Wednesday, July 13, 2011

...on love, again. it's an ongoing theme.

“But you have an idea of love; that idea is creating trouble – not love itself, but the idea. The idea is that, in love, lovers disappear into each other, dissolve into each other. Yes, there are moments of dissolution – but this is the beauty of life and all that is existential: that when lovers dissolve into each other, the same are the moments when they become very conscious, very alert. That dissolution is not a kind of drunkenness, that dissolution is not unconscious. It brings great consciousness, it releases great awareness. On the one hand they are dissolved – on the other hand for the first time they see their utter beauty in being alone. The other defines them, their aloneness; they define the other. And they are grateful to each other. It is because of the other that they have been able to see their own selves; the other has become a mirror in which they are reflected. Lovers are mirrors to each other. Love makes you aware of your original face."

# DATA SUPPLIED:

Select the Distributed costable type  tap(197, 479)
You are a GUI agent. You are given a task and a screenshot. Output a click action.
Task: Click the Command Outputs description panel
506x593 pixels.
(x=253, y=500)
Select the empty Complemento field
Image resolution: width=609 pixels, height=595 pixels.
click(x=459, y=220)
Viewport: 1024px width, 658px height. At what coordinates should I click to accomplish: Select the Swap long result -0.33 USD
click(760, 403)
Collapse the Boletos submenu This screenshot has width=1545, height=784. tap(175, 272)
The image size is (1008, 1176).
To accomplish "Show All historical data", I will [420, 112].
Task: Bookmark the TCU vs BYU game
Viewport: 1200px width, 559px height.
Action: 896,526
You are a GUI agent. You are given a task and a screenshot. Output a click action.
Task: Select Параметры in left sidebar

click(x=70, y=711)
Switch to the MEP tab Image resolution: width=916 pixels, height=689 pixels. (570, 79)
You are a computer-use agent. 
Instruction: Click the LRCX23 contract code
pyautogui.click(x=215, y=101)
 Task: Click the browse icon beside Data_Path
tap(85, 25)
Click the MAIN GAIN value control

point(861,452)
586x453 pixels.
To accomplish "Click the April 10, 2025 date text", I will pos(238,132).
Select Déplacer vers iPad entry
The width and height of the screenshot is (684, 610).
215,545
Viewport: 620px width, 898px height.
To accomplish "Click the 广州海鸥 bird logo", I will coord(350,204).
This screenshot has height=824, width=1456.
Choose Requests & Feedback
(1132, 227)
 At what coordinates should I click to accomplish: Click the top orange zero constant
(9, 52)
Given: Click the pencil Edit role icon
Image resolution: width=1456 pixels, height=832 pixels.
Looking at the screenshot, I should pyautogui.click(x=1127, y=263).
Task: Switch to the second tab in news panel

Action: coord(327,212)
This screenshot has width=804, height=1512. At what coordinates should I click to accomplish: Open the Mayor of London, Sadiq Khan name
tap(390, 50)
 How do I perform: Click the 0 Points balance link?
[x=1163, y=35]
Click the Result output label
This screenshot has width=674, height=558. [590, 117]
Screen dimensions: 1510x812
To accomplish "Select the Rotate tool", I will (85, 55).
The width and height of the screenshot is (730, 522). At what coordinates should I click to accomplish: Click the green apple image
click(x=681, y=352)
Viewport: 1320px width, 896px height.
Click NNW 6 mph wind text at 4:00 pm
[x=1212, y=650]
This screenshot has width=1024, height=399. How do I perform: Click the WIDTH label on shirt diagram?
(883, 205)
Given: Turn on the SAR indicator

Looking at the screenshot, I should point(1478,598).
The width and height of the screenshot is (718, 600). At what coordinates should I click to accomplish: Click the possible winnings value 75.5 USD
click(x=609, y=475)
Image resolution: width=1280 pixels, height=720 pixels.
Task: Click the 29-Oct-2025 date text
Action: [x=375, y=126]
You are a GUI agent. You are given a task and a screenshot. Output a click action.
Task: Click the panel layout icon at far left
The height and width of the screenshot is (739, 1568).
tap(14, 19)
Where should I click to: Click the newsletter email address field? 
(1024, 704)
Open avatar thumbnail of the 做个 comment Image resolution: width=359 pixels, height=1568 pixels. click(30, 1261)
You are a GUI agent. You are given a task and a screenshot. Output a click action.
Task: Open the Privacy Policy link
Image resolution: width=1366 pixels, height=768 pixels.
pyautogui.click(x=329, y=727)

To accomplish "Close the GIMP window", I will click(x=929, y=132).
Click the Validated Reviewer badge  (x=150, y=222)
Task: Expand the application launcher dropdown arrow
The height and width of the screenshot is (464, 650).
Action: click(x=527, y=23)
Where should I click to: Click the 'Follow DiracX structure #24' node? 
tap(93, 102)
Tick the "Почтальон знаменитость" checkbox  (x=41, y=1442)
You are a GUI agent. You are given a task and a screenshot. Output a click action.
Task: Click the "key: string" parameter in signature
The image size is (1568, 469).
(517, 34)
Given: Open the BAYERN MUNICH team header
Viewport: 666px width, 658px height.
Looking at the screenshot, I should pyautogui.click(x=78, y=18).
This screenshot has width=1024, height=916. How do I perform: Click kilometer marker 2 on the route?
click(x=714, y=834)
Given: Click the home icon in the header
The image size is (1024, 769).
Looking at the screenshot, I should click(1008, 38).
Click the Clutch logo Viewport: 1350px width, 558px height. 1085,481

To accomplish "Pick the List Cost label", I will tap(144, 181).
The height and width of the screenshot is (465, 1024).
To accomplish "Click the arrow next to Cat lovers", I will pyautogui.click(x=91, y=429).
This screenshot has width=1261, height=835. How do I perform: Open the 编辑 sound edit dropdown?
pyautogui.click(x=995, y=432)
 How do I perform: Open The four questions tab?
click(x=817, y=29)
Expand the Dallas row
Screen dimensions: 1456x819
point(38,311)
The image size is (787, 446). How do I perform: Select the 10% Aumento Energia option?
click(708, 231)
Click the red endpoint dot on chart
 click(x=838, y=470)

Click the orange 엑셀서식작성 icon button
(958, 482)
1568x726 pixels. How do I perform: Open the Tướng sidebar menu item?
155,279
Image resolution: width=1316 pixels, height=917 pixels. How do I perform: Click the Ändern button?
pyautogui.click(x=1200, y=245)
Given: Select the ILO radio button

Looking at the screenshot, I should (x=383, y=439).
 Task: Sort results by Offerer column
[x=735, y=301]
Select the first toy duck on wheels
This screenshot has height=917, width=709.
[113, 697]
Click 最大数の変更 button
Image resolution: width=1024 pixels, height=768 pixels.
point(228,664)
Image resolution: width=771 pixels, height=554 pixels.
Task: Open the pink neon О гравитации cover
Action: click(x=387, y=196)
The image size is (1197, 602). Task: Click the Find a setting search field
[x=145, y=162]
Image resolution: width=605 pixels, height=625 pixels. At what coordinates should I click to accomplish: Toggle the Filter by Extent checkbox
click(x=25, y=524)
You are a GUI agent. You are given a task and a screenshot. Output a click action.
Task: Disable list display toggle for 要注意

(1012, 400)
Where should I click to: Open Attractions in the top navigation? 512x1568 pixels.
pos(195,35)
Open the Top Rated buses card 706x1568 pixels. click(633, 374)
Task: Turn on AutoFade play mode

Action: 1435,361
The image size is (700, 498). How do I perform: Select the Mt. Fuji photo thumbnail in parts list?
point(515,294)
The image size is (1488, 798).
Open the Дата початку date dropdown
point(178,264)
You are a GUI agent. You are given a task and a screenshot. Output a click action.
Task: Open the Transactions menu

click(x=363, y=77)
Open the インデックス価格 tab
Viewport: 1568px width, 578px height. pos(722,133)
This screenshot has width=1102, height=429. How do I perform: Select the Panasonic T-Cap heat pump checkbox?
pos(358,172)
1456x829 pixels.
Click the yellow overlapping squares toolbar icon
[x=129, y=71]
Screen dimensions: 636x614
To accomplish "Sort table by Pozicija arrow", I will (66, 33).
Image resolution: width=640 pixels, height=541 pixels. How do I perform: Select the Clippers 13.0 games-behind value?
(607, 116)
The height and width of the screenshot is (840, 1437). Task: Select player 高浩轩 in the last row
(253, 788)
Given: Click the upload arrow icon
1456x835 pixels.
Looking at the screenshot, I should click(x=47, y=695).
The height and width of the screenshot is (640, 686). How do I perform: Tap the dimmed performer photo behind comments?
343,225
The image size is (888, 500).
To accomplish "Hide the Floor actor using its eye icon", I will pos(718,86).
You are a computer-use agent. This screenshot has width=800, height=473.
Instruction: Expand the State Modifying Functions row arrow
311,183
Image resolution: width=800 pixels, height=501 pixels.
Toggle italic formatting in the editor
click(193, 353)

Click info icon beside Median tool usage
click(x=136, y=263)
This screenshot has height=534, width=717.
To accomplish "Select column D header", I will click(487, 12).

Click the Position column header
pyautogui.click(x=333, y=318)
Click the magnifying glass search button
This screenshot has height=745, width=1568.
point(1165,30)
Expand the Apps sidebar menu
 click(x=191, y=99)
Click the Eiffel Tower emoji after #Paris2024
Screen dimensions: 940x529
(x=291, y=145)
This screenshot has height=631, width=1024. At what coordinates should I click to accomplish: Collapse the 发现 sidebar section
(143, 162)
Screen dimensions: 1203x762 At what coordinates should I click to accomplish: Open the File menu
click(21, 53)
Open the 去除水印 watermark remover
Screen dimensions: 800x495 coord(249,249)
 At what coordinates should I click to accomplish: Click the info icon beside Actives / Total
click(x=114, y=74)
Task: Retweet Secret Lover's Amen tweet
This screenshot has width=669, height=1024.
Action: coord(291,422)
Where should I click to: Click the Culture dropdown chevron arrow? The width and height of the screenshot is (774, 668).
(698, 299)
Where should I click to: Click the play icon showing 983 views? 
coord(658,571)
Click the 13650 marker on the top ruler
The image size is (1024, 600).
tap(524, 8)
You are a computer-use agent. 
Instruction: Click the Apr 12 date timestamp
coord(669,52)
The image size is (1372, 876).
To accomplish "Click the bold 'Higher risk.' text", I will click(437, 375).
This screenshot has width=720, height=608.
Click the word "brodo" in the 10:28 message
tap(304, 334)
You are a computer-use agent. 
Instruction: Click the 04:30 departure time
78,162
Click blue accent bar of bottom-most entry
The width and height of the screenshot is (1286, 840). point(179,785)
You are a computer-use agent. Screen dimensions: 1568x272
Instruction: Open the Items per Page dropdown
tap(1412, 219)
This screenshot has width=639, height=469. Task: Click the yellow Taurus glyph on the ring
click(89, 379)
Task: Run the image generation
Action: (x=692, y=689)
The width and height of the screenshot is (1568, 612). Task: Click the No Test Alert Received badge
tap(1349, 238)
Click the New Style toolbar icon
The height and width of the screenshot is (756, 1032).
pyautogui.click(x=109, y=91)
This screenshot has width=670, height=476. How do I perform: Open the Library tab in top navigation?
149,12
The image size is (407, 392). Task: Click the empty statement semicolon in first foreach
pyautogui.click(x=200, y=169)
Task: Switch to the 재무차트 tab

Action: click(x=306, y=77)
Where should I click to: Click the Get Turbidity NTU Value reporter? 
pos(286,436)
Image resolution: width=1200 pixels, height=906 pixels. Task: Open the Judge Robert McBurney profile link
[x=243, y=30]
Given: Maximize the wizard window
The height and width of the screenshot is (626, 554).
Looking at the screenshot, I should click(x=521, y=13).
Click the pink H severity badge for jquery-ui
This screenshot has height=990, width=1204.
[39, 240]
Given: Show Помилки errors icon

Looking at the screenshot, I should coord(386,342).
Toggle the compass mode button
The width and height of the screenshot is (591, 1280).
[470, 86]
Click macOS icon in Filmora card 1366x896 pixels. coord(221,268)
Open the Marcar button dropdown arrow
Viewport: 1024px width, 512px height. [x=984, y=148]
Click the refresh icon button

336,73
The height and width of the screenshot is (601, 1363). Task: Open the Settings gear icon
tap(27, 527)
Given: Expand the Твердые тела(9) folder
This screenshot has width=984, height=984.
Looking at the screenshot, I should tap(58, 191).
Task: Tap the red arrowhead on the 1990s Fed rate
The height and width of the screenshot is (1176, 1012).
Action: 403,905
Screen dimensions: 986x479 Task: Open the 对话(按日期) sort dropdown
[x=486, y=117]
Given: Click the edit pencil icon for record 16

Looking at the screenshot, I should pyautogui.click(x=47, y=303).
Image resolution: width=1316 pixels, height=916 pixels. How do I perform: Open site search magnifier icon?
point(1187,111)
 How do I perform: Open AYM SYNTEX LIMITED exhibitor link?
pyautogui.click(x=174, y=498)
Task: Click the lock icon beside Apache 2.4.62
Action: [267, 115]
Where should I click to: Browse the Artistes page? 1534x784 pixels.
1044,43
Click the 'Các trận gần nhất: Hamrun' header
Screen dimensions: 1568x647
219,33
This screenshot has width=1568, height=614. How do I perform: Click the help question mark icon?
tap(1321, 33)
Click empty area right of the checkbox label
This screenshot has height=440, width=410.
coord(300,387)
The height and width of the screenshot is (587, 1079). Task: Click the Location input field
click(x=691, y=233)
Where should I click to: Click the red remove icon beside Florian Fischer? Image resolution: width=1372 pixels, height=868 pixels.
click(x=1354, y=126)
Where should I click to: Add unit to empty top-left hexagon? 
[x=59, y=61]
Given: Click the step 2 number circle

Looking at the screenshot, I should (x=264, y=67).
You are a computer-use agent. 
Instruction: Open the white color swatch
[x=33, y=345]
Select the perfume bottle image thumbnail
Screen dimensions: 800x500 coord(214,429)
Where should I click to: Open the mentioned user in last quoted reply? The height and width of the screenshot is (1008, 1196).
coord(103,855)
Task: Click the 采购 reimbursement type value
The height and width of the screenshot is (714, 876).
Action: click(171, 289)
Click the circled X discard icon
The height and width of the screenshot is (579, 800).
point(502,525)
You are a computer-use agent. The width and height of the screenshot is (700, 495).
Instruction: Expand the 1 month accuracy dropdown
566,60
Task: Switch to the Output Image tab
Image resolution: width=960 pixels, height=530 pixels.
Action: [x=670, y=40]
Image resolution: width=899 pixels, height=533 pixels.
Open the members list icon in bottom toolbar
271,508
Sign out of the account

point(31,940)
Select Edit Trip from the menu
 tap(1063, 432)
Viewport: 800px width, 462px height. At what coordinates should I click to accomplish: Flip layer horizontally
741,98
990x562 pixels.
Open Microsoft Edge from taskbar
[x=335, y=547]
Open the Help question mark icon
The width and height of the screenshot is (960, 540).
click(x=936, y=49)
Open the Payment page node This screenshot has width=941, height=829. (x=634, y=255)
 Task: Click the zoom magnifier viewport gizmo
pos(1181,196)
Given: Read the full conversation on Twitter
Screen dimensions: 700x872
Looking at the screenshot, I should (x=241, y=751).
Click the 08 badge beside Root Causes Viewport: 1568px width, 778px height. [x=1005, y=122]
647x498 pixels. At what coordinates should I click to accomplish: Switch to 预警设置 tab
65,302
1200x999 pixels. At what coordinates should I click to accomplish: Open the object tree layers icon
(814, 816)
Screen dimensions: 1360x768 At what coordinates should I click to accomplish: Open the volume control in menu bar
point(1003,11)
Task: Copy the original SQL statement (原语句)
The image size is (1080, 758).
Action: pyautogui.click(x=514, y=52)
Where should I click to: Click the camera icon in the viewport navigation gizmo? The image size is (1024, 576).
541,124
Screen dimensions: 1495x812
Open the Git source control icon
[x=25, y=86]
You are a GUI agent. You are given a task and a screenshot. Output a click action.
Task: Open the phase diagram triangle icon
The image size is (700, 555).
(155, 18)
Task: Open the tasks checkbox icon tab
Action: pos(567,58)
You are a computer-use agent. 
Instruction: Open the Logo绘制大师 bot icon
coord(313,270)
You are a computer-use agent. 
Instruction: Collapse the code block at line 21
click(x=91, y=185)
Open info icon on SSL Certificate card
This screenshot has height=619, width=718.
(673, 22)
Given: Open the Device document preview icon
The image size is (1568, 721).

# WRITTEN INSTRUCTION A:
Translate this sentence from the passage on love into French: "Love makes you aware of your original face."
# WRITTEN INSTRUCTION B:
Retype the rows from the line containing "The width and height of the screenshot is (718, 600)." through the line containing "Click the Validated", including both of those lines.
The rows are unrelated to the passage on love.

# EXPECTED ANSWER A:
L'amour vous rend conscient de votre visage originel.

# EXPECTED ANSWER B:
The width and height of the screenshot is (718, 600). At what coordinates should I click to accomplish: Click the possible winnings value 75.5 USD
click(x=609, y=475)
Image resolution: width=1280 pixels, height=720 pixels.
Task: Click the 29-Oct-2025 date text
Action: [x=375, y=126]
You are a GUI agent. You are given a task and a screenshot. Output a click action.
Task: Click the panel layout icon at far left
The height and width of the screenshot is (739, 1568).
tap(14, 19)
Where should I click to: Click the newsletter email address field? 
(1024, 704)
Open avatar thumbnail of the 做个 comment Image resolution: width=359 pixels, height=1568 pixels. click(30, 1261)
You are a GUI agent. You are given a task and a screenshot. Output a click action.
Task: Open the Privacy Policy link
Image resolution: width=1366 pixels, height=768 pixels.
pyautogui.click(x=329, y=727)

To accomplish "Close the GIMP window", I will click(x=929, y=132).
Click the Validated Reviewer badge  (x=150, y=222)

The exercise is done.